明らかな戸惑いの色を浮かべるその紫の眸が、大きく揺れた。血縁者からの愛情を知らないクリスが血縁者を大事にしたい気持ちはよくわかる。けれど、クリスが不自由にしか生きられていない現実も知ってしまっている。
「そう。僕との新しい人生を選ぶと。僕はもう、キミを知ってしまったからね。僕はもう、キミなしでは生きていけない。キミは同じじゃないのかい?」
そう問いかけて、彼の眸を覗き込む。戸惑うことを隠すことなく伏せ目がちに
「……同じかどうかはわからない。でも今は……傍に居ないと……触れてないと不安だよ……」
その『応え』に満足気にアルノルドは微笑んだ。
「確かに、キミは、萩ノ宮の正当な後継者の一人だけれど、15歳までキミはキミの世界で生きてきたし、ピアノに関しても、キミが遊びで始めたものだろう?でもほんの僅かな期間でコンクールを総なめにしたキミの才能は、あんな小さな世界に留めておくべきではない。
少なくても、僕はそう思うよ?キミのピアノは、世界に届けるべきだと。望んでるのは僕だけじゃないはずだ。」
見つめ合う眸が揺らぐのは、アメジストのような紫色の眸だけ。アルノルドの眸は、揺らぎなく、クリスの眸を捕らえて離さない。
「キミが、僕を選んでくれれば、萩ノ宮の呪縛から逃れることが出来るんだよ?キミの大好きなピアノを好きなだけ弾くことが出来る。それに、僕を満たしてくれるのも、キミだけなんだ。君のいない人生は考えられない」
甘い誘惑だった。
アルノルドの言う通り、萩ノ宮に囚われている限り、前進することはないだろうし、自分を偽って生きることになるだろう。

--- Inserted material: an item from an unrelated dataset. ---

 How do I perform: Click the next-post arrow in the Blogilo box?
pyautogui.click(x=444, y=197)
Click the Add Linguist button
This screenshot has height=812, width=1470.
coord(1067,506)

一生コンタクトを入れ、ウィッグをして生徒の前に立つ。日焼けのできない肌で。
本当の自分を置き去りにして。学園にいる限り、自分の眸の色や、髪の色を晒すことはないだろう。それを祖父が許さないからだ。眸や皮膚は日差しに耐えられない。
いつか、祖父が他界したとしても、日本人に近づけた色から、外人に変わってしまうことが、即座に出来ることではない。

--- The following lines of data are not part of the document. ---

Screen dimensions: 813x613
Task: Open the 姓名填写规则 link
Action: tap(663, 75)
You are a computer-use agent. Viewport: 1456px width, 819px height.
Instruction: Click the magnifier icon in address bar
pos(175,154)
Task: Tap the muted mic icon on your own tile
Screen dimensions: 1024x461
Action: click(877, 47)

なにより、祖母とも仲良くなれた。今は父や母が住むはずだった離れで生活をしていることが増えた。ディナーの後のティータイムのピアノを楽しみにしてくれる祖母を捨てることだけが心残りだ。
少なくても、大和撫子である祖母を裏切りたいとは思わない。
強くはないが、芯がしっかりしていて、夫の3歩後ろを歩く、というのが相応しい祖母を見ているのは、とても新鮮で日本人女性の良い部分をたくさん見せてもらっていると思っている。
祖母はそれでいて、洞察力もなかなかだった。
けれど、間違いなく年功序列でいけば、祖父や祖母は先立ってしまうだろうし、それを間近で見送る勇気もない。
母の葬儀、埋葬には立ち会えなかった。
聡美の葬儀、荼毘、には同席させてもらえたが、それはそれでかなり辛いものがあった。
荼毘の後の高熱の中、粉々になって原型を留めていないそこにある『灰』とわずかばかりの『骨』が、愛した相手なのだと思うと、切なくて胸が締め付けられる思いでいた。
萩ノ宮にいれば、たとえ、一人になったとしても、自分の居場所を失うことはなくなる。立場は弱くなるだろうが、萩ノ宮の教師という居場所は確保されるが、アルノルドの手を取らない選択肢もない。
クリスのその戸惑いの中にあるものに気付いたアルノルドは、再度、『あの言葉』を告げた。